On Friday I wandered down to my local cinema with my mate Murray and caught the second showing of the revived Hammer studios new film The Woman in Black. Murray had already joked on the walk over that the auditorium would be packed with screaming teenage Potter fans a notion that I had brushed off, but on entry to the screen (just in time for the Orange ad) we discovered that this was indeed the case. Whenever Daniel Radcliffe appeared on screen the excitement from the back rows was audible. This mildly tainted my enjoyment of the film, as on a personal level I find it hard to feel scared when viewing a film with large numbers of (giggling) people.
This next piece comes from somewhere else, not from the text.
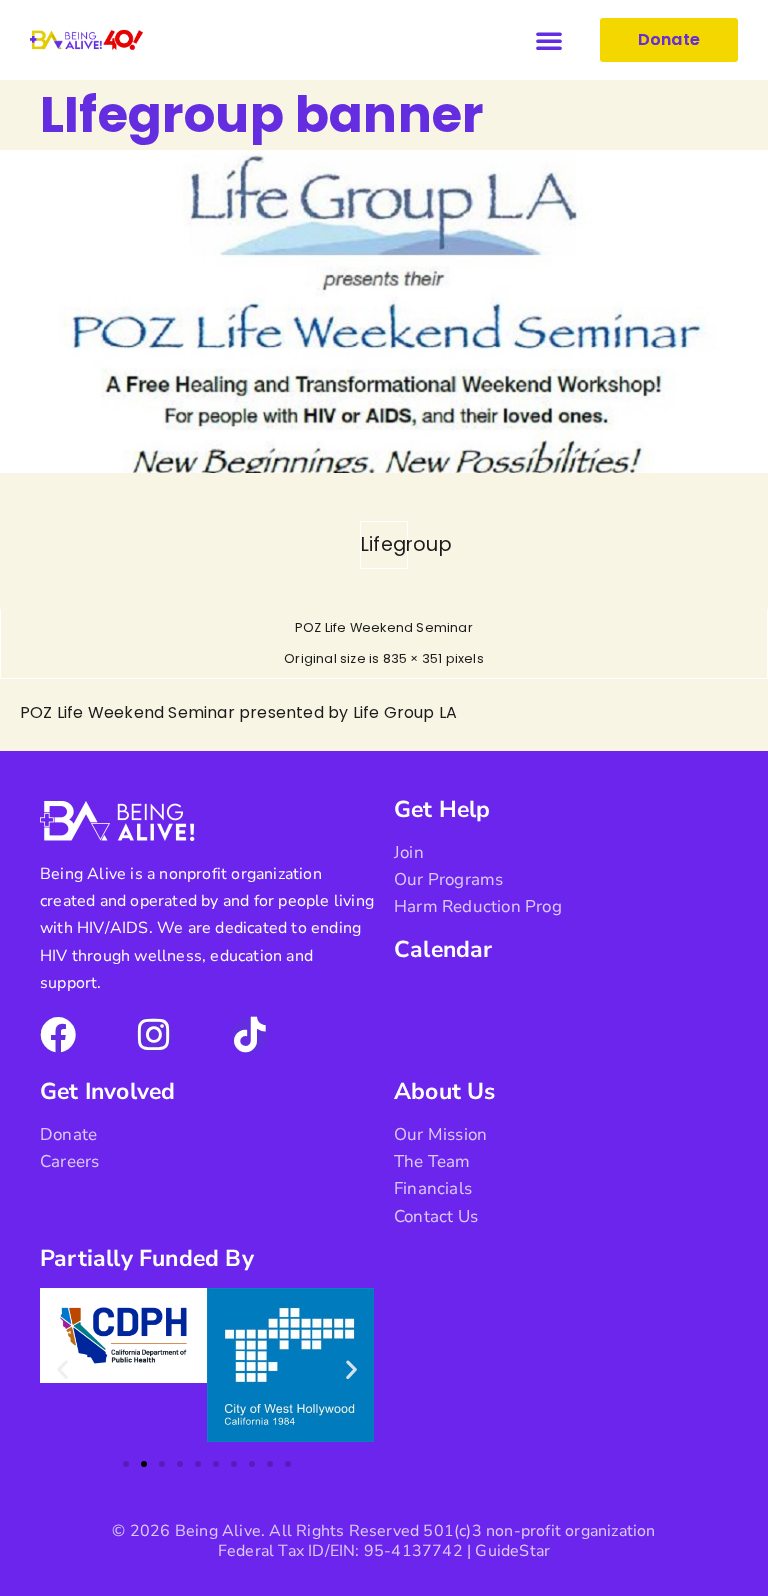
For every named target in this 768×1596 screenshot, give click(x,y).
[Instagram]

Others, on the other hand, enjoy this shared atmosphere of opening weekend horror movies, and I admit that I was happy to hear the loud screams of my fellow audience members for a homegrown British horror, which brings me onto the film itself.
Hats off to Hammer for managing to do the inexplicable and produce a horror film that is on one level a gore-free, completely inoffensive, almost family friendly 12A film, but on another level genuinely chilling, seat grippingly terrifying, thoroughly modern, and yet nostalgically classical horror. This is also the first of the new Hammer films that I have seen that I think can be described as a Hammer film in the truest sense (fitting in with its previous canon of films) Let Me In. and The Resident both felt very American, in style not just in location, whereas The Woman in Black is unashamedly British in both regards. The film is very modern in style but manages to create a continuity with Hammer’s past through its use of themes and iconography. Back once more are the unfriendly locals, the rolling fog banks, the religious iconography, and the muddy graveyards, only this time the scenery is stomped through by the fresh-faced Daniel Radcliffe.
And now a brief summary of the plot. Daniel Radcliffe’s wife has died in childbirth, this event leaves him so distraught that his work evidently suffers, and now, a few years on, he is given an ultimatum by his employer that he must travel to a remote coastal village and spend the weekend sorting out the papers of a deceased clients estate before returning or he will lose his job. Sounds simple enough? However, when Radcliffe arrives in the village he finds that the locals, including the local solicitor who is supposed to help him, want him to go straight back where he came from. Even worse the house he needs to visit is on an island surrounded by dangerous marshes that can only be reached by a causeway when the tide is out. He soon discovers that the house is haunted by a mysterious woman in black, and the consequences of seeing her are grave indeed for the residents of the local village. But not only is Radcliffe tapped in the house for long periods by the tide, but he is trapped by the knowledge of what will become of his son if he leaves without completing his work for the firm.
Although I was not scared per se, as I am notoriously hard to scare nowadays, I did find that the film had a suitably creepy atmosphere and some nail-biting set pieces. The child’s playroom with the rocking chair was enough to give anyone nightmares. The other people in the theatre were thoroughly terrified from start to finish, including Murray who was gripping my arm from about a third of the way in. The Woman in Black is a very, beautiful, atmospheric, highly enjoyable, and well-made film and I thoroughly recommend it.